Gallacher waited stoically for her to continue. When she did not, he nodded his head a single time,

“Your uncle is in a better place, Miss Brown – even if that’s something you don’t want to hear right now, or something you don’t believe in,” he said. “Perhaps in time …”

He let the words drift away, and one of his aides approached him and whispered into his ear. He turned his head slightly, muttered a curt response, and the aide moved swiftly away, gesturing to the others who were standing guard nearby. 

“We have to go,” he said. “Again, Ireland feels your loss, Miss Brown, and we also thank you – we thank each of you – for the service you all unknowingly provided us these past days. We are in your debt, and Ireland always pays its debts.”

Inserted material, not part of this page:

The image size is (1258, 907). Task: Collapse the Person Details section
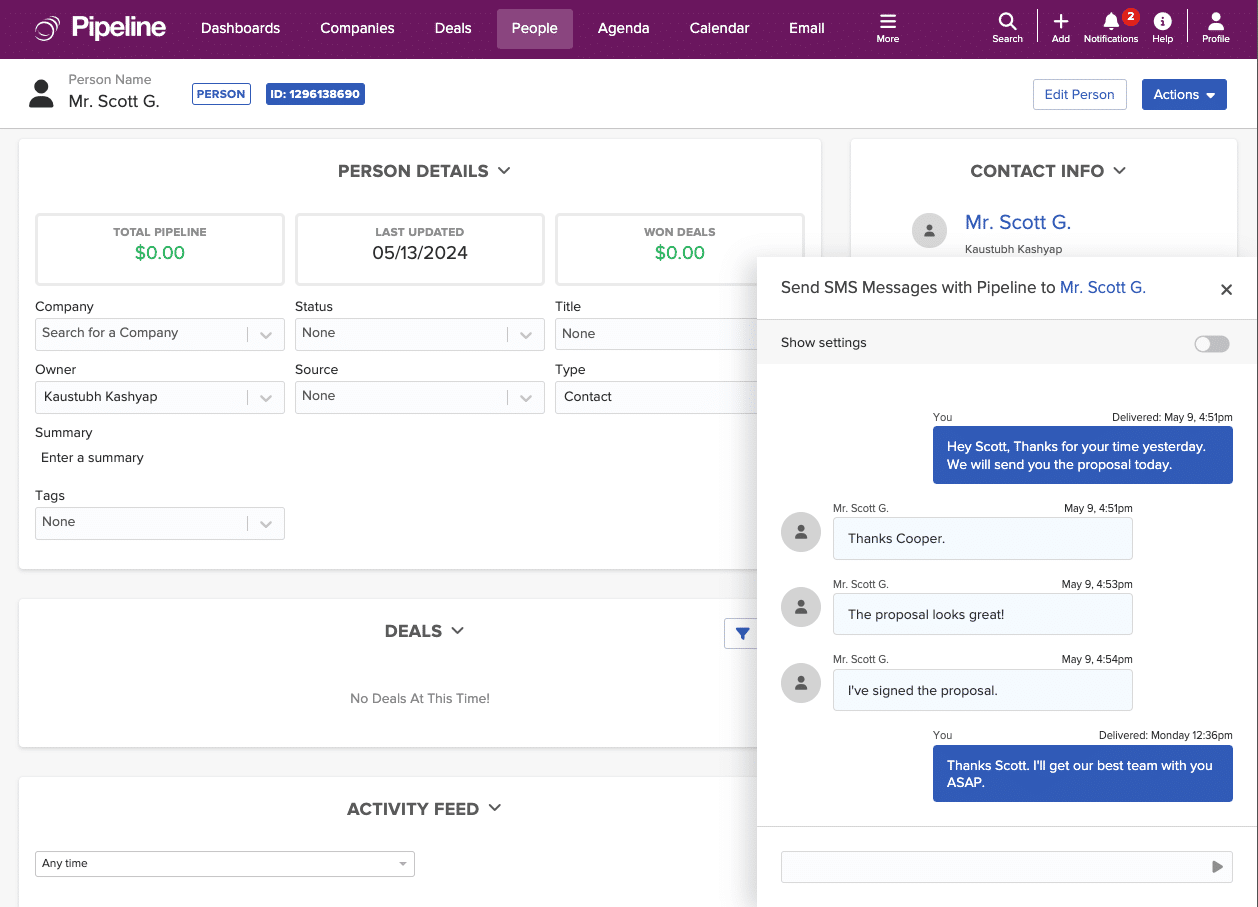click(504, 171)
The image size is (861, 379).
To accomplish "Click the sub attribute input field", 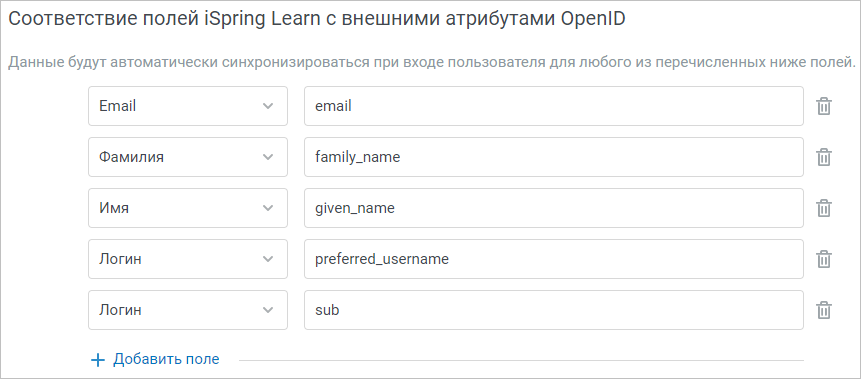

“Wait,” I said, and what prompted me to ask this, in that grave situation, I’ll never understand. “Before you go … that drunk at the castle?”

He needed a nudge, judging by the look I got.

“The one who was asking about Mitch Ryder and the Detroit Wheels.”

“Not one of mine,” he said, frowning at the memory. “Good god, boyo. I had to keep a few of the castle’s staff around. But too much drink will be the death of this country.”

He fired off a snappy salute, though his eyes never left Caeli’s, and he spun about in true military fashion and, surrounded by three of his men, was soon swallowed up inside the limo and racing at breakneck speed down the tarmac.

“You wanna tell me what the hell just happened?” Leonard said as we watched the taillights disappear into the darkness.

“Tell me, too,” Elmore said.

“I mean, I heard it all,” Leonard said, “just like you did. But I don’t get it – I don’t get any of it.”

“Your guess is as good as mine,” I muttered, for want of something better to say.

Caeli was more direct.

“It doesn’t matter – not any more,” she said. “Let’s get the hell out of here.”


We learned later that other personnel, most likely Gallacher’s Special Branch operatives, were busy on Mutton Island immediately after we left. But we never were able to identify with certainty who they were, exactly, or whether, as some press reports later hinted, they may have been working with various American and British intelligence agencies.

We suspected that this was the case, of course – well after our conversation, however tantalizing, with the man who’d called himself Liam Gallacher. But if it’s specific details you want, I’m sad to report that I can’t deliver them … and nobody is filing FOI requests on the matter.

Hell, nobody would honor them anyway.